++++ Data records ++++

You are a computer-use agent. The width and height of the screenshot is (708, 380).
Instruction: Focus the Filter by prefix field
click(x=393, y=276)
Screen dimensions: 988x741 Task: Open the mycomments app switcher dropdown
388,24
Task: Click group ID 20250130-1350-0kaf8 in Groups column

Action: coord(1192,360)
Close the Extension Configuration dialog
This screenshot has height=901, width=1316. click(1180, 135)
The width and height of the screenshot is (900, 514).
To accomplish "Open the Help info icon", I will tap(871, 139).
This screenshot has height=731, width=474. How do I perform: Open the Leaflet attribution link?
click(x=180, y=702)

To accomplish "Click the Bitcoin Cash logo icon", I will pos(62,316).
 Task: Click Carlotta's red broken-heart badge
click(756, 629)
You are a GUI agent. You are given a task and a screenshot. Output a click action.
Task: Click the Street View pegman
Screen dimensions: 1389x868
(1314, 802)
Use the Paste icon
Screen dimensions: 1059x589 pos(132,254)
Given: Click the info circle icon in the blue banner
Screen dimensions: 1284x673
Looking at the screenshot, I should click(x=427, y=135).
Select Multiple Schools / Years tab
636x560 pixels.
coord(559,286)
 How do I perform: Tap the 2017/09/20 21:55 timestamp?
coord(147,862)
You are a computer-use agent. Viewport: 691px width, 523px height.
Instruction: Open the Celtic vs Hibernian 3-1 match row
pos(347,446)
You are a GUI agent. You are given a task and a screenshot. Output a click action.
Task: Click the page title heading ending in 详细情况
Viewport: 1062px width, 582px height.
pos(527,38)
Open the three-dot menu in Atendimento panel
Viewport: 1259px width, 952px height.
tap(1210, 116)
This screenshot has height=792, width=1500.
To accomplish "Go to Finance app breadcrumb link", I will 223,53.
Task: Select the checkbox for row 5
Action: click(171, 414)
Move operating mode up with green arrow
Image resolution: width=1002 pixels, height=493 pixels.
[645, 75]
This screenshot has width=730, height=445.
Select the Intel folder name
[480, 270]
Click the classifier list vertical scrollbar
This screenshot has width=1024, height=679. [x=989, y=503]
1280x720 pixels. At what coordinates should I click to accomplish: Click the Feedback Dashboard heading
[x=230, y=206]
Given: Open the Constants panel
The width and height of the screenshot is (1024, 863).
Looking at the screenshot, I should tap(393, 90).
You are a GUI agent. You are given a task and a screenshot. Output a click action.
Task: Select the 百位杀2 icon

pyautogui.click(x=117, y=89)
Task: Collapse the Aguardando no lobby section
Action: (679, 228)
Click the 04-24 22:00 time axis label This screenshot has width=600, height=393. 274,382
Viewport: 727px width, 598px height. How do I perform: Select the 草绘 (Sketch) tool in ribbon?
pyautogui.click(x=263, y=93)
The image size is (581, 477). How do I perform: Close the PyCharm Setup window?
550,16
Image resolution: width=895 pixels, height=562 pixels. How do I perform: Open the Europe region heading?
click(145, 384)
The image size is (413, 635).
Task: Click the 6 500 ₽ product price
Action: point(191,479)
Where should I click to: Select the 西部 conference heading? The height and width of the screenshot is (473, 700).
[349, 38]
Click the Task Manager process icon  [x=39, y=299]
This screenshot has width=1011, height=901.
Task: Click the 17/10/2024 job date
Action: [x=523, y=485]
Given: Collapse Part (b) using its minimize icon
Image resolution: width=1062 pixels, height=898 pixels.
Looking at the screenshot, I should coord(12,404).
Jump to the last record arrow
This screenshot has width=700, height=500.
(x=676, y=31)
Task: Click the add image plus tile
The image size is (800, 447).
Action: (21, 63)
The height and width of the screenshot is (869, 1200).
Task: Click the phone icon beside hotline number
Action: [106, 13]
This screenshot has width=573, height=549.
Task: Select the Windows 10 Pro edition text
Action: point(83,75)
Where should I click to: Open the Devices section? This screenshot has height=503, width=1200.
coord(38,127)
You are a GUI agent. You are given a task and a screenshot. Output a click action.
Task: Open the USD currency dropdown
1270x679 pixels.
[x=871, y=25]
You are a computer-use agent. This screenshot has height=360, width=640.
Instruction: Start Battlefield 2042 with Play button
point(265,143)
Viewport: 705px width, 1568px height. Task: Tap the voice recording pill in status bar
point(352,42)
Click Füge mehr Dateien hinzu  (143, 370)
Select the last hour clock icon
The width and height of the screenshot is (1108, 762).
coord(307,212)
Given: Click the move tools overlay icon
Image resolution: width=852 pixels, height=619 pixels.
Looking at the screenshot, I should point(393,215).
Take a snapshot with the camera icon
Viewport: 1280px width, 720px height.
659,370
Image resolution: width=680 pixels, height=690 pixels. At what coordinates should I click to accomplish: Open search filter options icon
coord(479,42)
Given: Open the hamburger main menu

++++

Within the listing above, work out how many lines contain the string "info", and reply with that number only.

2